Below are some entries. Repeat exactly the lines from the one with "Task: Click the Hover Color hex input field" through the one with "Click the external", and only those.

[Pixel coordinate grounding data]
──────
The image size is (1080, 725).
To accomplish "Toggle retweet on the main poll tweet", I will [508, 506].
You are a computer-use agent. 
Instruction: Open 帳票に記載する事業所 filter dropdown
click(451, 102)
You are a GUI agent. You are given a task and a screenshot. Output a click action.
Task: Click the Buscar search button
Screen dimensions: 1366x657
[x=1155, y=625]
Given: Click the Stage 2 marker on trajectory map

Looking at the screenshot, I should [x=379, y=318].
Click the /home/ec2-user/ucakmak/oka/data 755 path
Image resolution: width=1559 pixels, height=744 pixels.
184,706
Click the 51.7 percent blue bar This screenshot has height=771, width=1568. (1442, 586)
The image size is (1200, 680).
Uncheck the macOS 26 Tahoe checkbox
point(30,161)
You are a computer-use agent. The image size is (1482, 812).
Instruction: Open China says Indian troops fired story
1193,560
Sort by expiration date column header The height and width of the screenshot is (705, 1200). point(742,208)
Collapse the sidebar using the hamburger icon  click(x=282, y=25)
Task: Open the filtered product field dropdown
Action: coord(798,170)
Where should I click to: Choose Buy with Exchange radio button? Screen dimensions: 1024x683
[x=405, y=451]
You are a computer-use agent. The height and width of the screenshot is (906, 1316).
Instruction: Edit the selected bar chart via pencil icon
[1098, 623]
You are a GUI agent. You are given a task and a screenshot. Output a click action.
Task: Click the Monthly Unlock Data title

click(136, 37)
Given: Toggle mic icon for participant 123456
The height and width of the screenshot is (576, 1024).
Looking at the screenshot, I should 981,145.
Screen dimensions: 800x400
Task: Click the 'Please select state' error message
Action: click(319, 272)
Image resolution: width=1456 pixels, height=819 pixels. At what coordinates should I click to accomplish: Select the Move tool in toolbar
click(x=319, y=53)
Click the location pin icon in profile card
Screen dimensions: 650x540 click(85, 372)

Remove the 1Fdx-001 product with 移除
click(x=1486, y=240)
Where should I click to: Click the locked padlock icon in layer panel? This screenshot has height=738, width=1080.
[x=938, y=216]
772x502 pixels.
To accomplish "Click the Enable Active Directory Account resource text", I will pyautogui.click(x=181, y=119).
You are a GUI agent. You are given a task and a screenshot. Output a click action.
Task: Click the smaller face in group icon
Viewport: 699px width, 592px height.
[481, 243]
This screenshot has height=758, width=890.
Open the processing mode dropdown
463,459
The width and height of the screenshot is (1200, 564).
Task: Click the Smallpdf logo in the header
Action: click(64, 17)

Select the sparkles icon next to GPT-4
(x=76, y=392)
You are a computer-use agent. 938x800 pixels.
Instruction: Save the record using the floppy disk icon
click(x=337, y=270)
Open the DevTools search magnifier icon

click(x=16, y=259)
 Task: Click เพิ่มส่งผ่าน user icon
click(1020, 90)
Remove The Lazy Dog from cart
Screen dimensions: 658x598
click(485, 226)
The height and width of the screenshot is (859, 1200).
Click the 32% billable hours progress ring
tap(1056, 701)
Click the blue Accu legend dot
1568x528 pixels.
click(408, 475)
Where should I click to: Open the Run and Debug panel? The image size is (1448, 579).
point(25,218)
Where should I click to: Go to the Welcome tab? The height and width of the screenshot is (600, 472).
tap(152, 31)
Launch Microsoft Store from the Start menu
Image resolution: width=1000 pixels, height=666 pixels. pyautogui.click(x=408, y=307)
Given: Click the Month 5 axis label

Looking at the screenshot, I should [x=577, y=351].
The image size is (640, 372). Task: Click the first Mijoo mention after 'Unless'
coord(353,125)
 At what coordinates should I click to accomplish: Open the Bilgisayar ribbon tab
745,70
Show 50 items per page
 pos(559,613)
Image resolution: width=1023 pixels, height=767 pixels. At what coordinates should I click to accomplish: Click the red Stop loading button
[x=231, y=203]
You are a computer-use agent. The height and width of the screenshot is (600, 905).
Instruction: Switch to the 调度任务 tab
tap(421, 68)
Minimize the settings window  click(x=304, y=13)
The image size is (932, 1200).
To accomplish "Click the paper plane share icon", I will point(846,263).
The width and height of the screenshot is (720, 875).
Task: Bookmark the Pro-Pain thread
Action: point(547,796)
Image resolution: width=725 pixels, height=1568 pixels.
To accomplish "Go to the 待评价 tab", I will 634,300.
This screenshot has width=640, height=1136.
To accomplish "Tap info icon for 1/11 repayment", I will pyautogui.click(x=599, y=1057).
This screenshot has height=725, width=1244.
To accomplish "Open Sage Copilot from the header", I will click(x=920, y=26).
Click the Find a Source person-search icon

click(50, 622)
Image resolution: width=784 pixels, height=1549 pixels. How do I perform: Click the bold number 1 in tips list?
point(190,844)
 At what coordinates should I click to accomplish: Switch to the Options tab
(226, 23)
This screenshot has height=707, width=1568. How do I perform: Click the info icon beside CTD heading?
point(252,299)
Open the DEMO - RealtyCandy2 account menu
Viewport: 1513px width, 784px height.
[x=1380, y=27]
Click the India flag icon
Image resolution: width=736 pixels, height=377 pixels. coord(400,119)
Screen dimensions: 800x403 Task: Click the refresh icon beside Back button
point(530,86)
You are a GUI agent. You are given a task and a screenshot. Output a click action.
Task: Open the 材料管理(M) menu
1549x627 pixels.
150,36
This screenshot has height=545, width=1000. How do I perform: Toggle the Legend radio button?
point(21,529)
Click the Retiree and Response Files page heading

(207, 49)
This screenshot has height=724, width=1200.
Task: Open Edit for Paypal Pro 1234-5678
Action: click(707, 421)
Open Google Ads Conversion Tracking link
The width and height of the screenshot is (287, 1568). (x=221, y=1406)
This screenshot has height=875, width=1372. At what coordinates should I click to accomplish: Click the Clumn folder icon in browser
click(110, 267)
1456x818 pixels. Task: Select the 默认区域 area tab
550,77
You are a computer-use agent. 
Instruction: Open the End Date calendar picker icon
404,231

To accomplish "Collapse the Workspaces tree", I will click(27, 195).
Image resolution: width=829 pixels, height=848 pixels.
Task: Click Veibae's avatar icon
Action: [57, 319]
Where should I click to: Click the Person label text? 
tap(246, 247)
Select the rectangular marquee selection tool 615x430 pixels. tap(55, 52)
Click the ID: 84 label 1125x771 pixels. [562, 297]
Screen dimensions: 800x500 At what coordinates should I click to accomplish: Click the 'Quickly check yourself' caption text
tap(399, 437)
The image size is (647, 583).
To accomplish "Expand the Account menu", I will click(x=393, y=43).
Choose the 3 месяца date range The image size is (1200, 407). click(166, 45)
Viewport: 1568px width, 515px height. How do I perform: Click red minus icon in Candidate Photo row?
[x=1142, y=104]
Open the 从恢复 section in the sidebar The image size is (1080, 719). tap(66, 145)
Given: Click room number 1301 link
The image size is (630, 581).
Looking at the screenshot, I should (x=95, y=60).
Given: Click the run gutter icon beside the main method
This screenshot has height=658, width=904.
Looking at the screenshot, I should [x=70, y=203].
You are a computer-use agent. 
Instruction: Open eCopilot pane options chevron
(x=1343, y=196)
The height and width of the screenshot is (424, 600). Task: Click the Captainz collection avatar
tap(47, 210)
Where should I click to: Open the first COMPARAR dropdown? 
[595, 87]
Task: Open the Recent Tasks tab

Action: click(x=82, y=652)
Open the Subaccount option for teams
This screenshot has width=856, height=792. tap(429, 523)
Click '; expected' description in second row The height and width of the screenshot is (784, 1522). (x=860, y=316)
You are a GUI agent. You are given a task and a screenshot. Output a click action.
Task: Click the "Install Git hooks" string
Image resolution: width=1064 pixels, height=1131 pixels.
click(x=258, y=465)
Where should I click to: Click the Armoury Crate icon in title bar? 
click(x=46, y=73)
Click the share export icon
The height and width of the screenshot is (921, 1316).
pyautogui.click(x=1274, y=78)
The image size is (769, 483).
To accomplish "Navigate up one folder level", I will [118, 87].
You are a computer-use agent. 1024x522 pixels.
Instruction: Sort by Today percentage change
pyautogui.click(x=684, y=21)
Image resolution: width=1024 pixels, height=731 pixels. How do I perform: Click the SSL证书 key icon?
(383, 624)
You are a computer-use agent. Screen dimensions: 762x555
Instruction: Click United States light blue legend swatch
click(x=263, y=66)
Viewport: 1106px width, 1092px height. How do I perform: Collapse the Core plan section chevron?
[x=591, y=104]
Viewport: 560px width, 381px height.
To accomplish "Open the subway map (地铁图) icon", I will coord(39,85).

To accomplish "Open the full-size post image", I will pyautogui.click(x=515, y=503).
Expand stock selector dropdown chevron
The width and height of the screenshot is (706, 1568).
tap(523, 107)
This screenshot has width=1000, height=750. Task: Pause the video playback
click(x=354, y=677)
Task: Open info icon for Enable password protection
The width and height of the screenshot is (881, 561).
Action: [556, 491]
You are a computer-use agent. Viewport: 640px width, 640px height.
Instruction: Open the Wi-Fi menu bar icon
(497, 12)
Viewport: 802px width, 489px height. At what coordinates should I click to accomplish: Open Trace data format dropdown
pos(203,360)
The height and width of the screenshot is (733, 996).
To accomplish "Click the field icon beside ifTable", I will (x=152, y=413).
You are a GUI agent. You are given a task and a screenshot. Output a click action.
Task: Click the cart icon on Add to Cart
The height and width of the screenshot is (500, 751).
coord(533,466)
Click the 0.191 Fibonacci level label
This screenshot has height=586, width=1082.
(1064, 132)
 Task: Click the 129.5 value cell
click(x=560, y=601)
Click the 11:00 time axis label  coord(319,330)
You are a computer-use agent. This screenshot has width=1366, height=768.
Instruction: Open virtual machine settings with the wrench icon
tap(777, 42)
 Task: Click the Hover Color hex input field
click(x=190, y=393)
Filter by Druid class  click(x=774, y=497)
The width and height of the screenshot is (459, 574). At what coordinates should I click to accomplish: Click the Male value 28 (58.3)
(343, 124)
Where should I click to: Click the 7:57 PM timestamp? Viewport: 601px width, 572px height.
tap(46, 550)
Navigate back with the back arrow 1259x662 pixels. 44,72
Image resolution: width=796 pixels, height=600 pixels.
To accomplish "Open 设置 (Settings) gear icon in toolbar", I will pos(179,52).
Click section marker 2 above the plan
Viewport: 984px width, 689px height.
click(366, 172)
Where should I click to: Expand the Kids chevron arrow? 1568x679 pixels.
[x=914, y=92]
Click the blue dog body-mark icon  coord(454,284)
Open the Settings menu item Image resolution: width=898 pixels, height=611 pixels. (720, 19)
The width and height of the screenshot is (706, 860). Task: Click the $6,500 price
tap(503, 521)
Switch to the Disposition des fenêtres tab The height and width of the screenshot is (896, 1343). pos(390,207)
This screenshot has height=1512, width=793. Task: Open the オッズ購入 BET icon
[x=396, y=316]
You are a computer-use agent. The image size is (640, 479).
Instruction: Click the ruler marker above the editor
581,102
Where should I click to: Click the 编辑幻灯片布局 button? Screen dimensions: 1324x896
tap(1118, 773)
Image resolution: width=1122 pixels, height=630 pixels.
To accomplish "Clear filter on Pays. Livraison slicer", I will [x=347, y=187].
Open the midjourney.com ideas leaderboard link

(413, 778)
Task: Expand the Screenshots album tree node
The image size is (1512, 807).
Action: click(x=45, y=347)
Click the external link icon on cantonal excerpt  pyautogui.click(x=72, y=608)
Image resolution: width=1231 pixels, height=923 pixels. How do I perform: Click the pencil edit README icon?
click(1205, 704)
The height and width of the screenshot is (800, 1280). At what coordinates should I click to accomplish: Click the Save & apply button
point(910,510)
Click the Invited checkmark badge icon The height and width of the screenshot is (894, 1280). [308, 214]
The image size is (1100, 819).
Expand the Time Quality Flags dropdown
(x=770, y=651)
──────
● **Task result**
 Task: Click the Hover Color hex input field
click(x=190, y=393)
Filter by Druid class  click(x=774, y=497)
The width and height of the screenshot is (459, 574). At what coordinates should I click to accomplish: Click the Male value 28 (58.3)
(343, 124)
Where should I click to: Click the 7:57 PM timestamp? Viewport: 601px width, 572px height.
tap(46, 550)
Navigate back with the back arrow 1259x662 pixels. 44,72
Image resolution: width=796 pixels, height=600 pixels.
To accomplish "Open 设置 (Settings) gear icon in toolbar", I will pos(179,52).
Click section marker 2 above the plan
Viewport: 984px width, 689px height.
click(366, 172)
Where should I click to: Expand the Kids chevron arrow? 1568x679 pixels.
[x=914, y=92]
Click the blue dog body-mark icon  coord(454,284)
Open the Settings menu item Image resolution: width=898 pixels, height=611 pixels. (720, 19)
The width and height of the screenshot is (706, 860). Task: Click the $6,500 price
tap(503, 521)
Switch to the Disposition des fenêtres tab The height and width of the screenshot is (896, 1343). pos(390,207)
This screenshot has height=1512, width=793. Task: Open the オッズ購入 BET icon
[x=396, y=316]
You are a computer-use agent. The image size is (640, 479).
Instruction: Click the ruler marker above the editor
581,102
Where should I click to: Click the 编辑幻灯片布局 button? Screen dimensions: 1324x896
tap(1118, 773)
Image resolution: width=1122 pixels, height=630 pixels.
To accomplish "Clear filter on Pays. Livraison slicer", I will [x=347, y=187].
Open the midjourney.com ideas leaderboard link

(413, 778)
Task: Expand the Screenshots album tree node
The image size is (1512, 807).
Action: click(x=45, y=347)
Click the external link icon on cantonal excerpt  pyautogui.click(x=72, y=608)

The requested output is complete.